Readings: 1 John 2:22-28; Psalm 98:1, 2-3ab, 3cd-4; John 1:19-28

On the second day of the new year I find myself in a culture that revels in its ability to celebrate. Christmas has been a rather prolonged and intense period of caroling in homes and liturgies in church. For nine days before Christmas, I’ve witnessed hordes of people flocking to the dawn Masses (beginning at 4:30am) and been moved and inspired by their devotion. The New Year was heralded with similar fervor. Fireworks and feasting probably preoccupied many, even the poor. In a way, it’s a refreshing contrast to the culture back home, which is still learning how to let its hair down once in a while. There’s much to learn here.

But there is also a shadow side to all this. According to locals, many who flocked to the dawn Masses and who filled the churches on Christmas Day will probably only be seen again next Christmas.
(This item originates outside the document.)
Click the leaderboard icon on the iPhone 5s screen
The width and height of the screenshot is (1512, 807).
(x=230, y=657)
And the revelry that rang in the New Year also resulted in fingers being blown off by misfired rockets. Further, and even more significantly, the festive cheer will most likely have little if any impact on the social ills – such as endemic corruption and ongoing marginalization of the poor – that continue to plague the nation. From what I gather, the celebratory spirit that I find so impressive will be as short-lived as it was spontaneous.

It will be so, I suspect, because this kind of celebration often resembles one of two things. Many of those who go to church only at Christmas probably liken their annual celebrations to the buying of insurance. All you have to do is pay your premiums periodically and then you can rest assured that your security will be provided for the rest of the time. And for those who celebrate the New Year by igniting fireworks and shooting guns, celebration has to do with letting off steam. The pressures and frustrations of daily existence are so great that they require some outlet every so often. But little thought is given to why there is a build-up of steam in the first place and how it might be alleviated.
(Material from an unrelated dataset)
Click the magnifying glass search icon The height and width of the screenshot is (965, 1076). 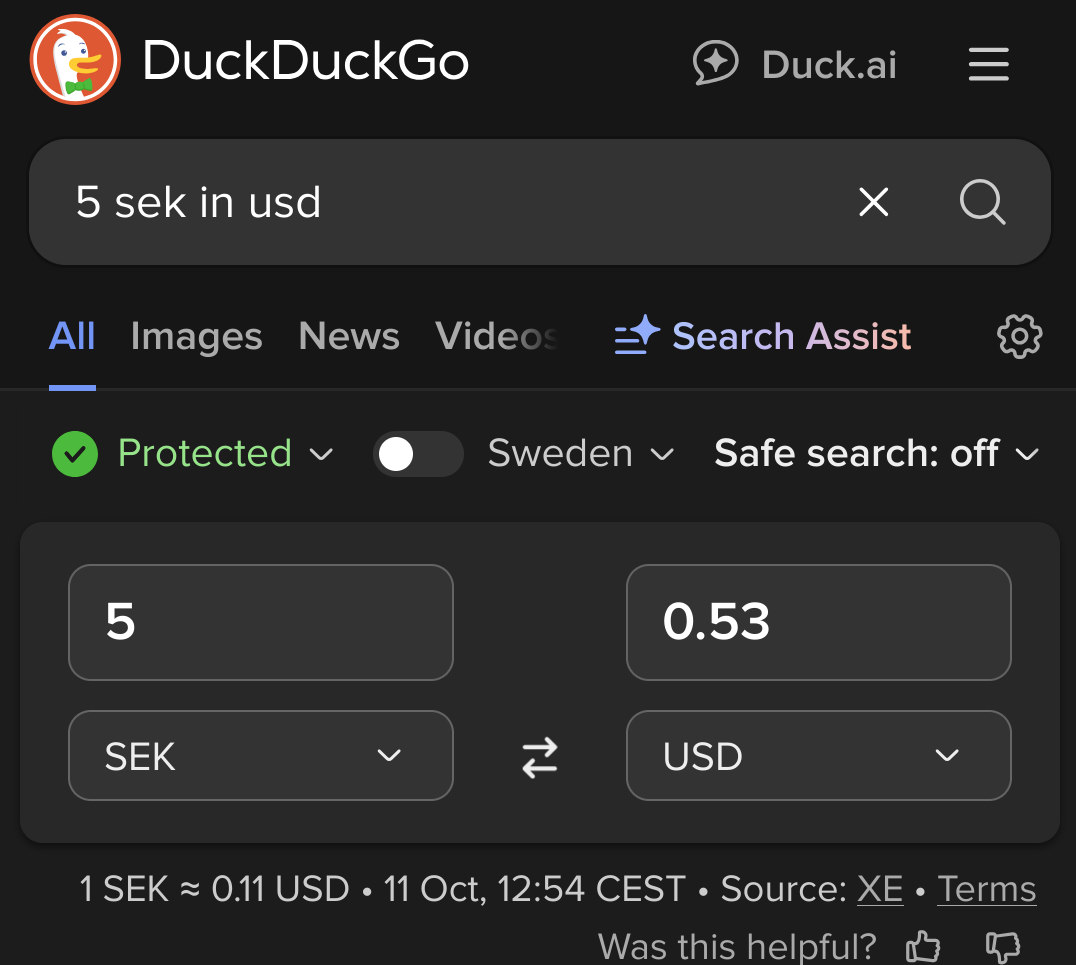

In contrast, our readings on this second day of the New Year present us with a quite different approach to celebration. It is expressed, quite strikingly, in a word that appears no less than six times in the first reading. The scriptures teach us that to celebrate means to remain. It means remaining in Christ, and allowing Christ to remain in us. And the gospel shows us the implications of this kind of celebration by reminding us of the experience of John the Baptist. He who was visited by the newly conceived Son of God, even while he was in his mother’s womb, remained in communion with Christ by spending his life preparing the way for Him. Even to the extent of literally losing his head.

Today is already the 2nd of January. Christmas Day and New Year’s Day are past. Yet, in a sense, our celebrations need to continue.

How are we being called to remain in Christ today?

1 comment:

  1. A blessed new year to one and all.

    It is refreshing to once again reflect on Fr Chris' daily blog after a lapse of two months.

    No matter the culture or country, people celebrate a new year with much gusto because it represents hope for a better future, a hope brought about by the birth of the Infant God at Christmas. A new year also brings fresh opportunities to be seized.

    May the grace and peace and reconciliation of the Infant God remain with us throughout the new year.